A Shift in Long-Term Holder Sentiment

Recent on-chain data indicates that investors who had held onto their ADA for over five months have started to liquidate their positions, many for the first time at a loss since early 2025. This movement is significant because it involves the network’s most patient participants, who are typically the last to sell during a downturn.

This change in behavior is often measured by metrics like the MVRV (Market Value to Realized Value) indicator, which can highlight when coins are being sold at a price lower than when they were originally acquired. The decision by these typically steadfast holders to crystallize losses can exert additional downward pressure on the price and signal a weakening of long-term confidence.

Market Context and Technical Standing

This selling pressure from long-term holders occurs within a challenging technical landscape for Cardano. As of late October 2025, ADA has been trading in a range between approximately $0.62 and $0.86, struggling to find a decisive direction.

The broader market has also faced headwinds. A major correction in mid-October 2025, triggered by geopolitical tensions, saw ADA’s price unable to break past the $0.85 resistance level, leaving it vulnerable to further declines. Key technical indicators have reflected this weakness, with the Relative Strength Index (RSI) often remaining below 50, indicating that buyers have not yet gained solid control of the market.

The Whale Counterbalance

Providing a counterweight to the selling pressure, large investors, often called “whales”, have been actively accumulating ADA. On-chain analytics reveal that wallets holding between 10 million and 100 million ADA saw a notable increase in their collective balances, adding hundreds of millions of tokens worth over $140 million during recent market dips.

This substantial whale accumulation has helped absorb the coins being sold by other investors and has been instrumental in defending key support levels, particularly around $0.70 to $0.80. Their actions have likely prevented a steeper price decline, creating a floor under the market.

Cardano token christened as a security

Navigating the Path Ahead

The current market dynamic sets up a critical juncture for Cardano. The immediate future of ADA’s price appears to hinge on whether the selling from long-term holders subsides or if the confidence of large accumulators is enough to spur a broader recovery.

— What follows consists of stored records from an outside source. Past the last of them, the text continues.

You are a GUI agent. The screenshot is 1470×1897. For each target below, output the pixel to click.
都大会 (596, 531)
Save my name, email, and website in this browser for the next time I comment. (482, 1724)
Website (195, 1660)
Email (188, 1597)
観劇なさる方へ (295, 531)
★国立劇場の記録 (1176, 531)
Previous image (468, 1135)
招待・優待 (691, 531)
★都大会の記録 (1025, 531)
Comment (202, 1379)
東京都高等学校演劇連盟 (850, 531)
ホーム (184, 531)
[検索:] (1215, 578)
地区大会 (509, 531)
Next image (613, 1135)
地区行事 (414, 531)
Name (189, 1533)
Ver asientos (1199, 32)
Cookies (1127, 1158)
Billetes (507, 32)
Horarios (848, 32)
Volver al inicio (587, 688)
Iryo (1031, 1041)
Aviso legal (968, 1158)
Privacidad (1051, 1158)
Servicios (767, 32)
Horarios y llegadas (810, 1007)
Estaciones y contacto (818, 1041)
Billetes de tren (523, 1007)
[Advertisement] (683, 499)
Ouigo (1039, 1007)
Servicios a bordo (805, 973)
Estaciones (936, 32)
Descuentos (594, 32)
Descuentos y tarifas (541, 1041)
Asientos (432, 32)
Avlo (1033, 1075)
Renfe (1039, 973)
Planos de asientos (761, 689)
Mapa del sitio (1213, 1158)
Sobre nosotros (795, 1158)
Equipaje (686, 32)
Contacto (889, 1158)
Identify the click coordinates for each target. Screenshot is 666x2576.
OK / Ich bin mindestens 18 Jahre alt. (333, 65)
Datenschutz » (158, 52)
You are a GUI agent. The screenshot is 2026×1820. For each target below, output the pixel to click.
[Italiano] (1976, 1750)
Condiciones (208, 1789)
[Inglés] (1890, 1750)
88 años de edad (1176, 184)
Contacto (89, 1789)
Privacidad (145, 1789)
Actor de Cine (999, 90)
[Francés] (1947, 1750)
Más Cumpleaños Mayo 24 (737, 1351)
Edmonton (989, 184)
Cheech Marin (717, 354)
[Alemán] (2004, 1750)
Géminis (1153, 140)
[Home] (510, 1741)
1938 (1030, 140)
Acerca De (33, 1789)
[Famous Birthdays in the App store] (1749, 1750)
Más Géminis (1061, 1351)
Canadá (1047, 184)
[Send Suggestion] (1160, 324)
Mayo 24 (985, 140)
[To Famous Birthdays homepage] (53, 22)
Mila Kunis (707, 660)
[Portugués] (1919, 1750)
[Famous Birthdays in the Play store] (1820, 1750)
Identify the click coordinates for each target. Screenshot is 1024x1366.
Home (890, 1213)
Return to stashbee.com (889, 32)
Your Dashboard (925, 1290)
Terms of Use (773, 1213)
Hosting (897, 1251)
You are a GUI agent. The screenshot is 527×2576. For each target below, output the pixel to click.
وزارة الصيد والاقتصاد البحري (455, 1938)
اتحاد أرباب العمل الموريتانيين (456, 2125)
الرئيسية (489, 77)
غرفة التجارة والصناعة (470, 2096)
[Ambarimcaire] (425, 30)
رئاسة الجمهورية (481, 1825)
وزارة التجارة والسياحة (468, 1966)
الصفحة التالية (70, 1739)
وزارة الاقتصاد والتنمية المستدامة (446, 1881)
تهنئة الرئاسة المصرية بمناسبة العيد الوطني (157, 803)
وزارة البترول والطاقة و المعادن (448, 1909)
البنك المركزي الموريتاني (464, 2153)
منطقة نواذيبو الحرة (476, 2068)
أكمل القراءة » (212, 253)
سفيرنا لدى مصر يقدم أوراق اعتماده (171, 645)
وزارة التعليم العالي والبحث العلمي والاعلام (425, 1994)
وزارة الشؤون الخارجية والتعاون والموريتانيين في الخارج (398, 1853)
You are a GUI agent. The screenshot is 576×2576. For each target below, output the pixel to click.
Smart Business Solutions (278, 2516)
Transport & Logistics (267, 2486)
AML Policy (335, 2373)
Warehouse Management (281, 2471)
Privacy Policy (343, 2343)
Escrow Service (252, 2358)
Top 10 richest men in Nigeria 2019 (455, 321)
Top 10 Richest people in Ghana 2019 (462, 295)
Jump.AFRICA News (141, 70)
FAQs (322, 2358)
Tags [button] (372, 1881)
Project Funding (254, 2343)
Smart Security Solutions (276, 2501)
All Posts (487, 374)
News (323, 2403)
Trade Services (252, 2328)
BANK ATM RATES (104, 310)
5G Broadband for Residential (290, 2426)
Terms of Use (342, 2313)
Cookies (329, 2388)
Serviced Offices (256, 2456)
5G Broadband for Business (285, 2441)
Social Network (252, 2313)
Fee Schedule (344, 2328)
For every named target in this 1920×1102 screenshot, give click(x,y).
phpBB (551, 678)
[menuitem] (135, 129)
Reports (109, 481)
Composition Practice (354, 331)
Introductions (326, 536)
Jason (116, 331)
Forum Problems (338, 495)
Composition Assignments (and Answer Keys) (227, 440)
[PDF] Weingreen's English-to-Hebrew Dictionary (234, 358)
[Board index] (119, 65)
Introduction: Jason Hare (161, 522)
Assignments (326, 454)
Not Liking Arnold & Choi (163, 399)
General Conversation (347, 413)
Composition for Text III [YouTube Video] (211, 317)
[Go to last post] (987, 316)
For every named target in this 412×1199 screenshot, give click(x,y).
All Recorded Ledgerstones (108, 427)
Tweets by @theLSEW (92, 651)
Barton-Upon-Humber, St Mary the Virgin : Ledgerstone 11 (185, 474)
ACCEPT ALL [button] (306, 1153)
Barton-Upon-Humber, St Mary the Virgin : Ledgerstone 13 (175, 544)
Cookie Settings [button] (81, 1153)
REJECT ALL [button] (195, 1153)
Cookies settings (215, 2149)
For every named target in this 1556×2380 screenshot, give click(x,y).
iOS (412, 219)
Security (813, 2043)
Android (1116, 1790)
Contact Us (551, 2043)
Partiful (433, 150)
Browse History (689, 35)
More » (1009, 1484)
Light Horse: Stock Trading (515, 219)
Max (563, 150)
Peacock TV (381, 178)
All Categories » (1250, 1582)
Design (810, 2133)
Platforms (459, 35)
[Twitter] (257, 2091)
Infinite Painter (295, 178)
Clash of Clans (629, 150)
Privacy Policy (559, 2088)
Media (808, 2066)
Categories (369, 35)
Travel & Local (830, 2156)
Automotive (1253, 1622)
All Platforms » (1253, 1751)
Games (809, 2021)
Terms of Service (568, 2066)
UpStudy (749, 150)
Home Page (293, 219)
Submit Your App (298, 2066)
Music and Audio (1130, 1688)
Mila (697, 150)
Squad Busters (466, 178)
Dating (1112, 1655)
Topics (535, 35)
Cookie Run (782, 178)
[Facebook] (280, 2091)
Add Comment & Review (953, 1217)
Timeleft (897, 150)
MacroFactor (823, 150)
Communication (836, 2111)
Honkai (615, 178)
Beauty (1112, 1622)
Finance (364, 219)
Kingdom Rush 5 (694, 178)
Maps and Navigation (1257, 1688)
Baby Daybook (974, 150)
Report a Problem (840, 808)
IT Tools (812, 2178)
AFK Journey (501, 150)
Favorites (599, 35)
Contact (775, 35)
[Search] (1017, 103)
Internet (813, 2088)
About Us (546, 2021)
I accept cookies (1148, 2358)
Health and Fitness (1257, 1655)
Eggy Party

For traders and investors, key technical levels are crucial to watch. A sustained break above the $0.86 resistance could be the signal needed to reignite bullish momentum. Conversely, a loss of the support around $0.62 might open the door for further declines.

Beyond short-term price action, the market is also watching for fundamental catalysts, such as the full implementation of the Chang hard fork for on-chain governance and the potential for a Cardano ETF, which could significantly influence sentiment and institutional demand.